The letter, which you can edit and add your own comments, is as follows:
Dear U.S. Chamber of Commerce
I am writing to ask that the U.S. Chamber of Commerce take a positive step towards supporting fair pay for women by ending your opposition to the Lilly Ledbetter Fair Pay Act and the Paycheck Fairness Act.
Improving pay equity would create substantial economic gains for women and their families. A new report found that the average woman loses approximately $434,000 over a 40 year period because of the gender wage gap. The gender wage gap is the annual difference in median wages between men and women who are employed full-time and it widens over time. And moms, especially single moms, fare even worse.
The Lilly Ledbetter Fair Pay Act and the Paycheck Fairness Act are important steps toward making sure that women are paid what they are worth by making it easier for women to recover lost wages due to bosses who discriminate and by requiring the federal government to be more proactive in preventing and battling wage discrimination.

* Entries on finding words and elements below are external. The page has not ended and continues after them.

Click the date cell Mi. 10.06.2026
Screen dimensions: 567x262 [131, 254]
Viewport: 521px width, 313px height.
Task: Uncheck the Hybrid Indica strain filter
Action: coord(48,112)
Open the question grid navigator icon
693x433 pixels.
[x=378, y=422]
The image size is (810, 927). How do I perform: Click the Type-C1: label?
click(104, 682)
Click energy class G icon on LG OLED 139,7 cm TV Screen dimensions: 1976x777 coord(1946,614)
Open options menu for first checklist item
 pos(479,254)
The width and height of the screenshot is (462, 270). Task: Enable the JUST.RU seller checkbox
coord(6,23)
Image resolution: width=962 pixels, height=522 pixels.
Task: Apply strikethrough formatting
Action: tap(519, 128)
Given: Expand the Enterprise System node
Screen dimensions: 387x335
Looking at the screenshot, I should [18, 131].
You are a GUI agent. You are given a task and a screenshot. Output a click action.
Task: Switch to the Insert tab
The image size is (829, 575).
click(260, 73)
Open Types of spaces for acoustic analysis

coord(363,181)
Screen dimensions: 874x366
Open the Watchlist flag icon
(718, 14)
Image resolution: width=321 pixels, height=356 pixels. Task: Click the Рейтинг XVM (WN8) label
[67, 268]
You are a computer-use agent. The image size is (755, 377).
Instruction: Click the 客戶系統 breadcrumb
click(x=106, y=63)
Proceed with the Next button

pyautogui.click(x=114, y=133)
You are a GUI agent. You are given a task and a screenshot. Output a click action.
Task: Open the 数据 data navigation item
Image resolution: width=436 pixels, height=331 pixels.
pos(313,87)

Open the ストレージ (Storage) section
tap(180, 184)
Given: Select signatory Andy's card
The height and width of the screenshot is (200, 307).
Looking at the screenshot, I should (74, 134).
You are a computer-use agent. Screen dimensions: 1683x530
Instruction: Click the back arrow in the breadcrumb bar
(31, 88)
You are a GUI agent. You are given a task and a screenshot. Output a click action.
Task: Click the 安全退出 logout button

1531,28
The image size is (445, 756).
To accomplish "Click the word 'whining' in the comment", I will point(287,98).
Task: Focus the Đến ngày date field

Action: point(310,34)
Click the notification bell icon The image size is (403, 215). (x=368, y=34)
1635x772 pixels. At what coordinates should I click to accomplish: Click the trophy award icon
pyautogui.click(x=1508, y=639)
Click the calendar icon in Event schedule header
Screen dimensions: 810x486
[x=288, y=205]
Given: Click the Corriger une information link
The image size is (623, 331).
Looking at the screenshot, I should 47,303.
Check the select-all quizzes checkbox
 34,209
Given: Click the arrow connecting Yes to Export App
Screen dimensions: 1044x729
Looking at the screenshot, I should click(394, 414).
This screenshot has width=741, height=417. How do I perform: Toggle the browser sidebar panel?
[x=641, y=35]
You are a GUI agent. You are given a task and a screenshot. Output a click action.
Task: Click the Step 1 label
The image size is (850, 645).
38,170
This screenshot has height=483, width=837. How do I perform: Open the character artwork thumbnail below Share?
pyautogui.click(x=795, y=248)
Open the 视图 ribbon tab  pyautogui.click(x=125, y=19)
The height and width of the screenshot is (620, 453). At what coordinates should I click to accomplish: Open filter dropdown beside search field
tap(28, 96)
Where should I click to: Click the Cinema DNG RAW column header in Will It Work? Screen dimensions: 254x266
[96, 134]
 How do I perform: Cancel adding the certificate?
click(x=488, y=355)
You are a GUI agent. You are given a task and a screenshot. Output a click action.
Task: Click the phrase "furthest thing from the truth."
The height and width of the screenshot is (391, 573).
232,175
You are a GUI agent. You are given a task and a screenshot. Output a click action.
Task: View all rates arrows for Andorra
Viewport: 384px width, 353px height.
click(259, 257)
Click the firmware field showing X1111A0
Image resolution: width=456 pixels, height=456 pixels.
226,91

Your mission statement reads, "To advance human progress through an economic, political and social system based on individual freedom, incentive, initiative, opportunity, and responsibility." Would you please explain how opposing efforts to pay women what they are worth advances that mission?
Improving pay equity leads to greater economic security for women and their families. It improves a family’s ability to send several kids to college, to set up secure retirement accounts, and to make payments on home mortgages.
Again, please end your opposition to the Lilly Ledbetter Fair Pay Act and the Paycheck Fairness Act.
Should the Chamber not do so, I intend to follow-up with my local chamber of commerce as well as businesses I support that are members of the U.S. Chamber of Commerce.
Please note, my Senators and Representative are copied on this email.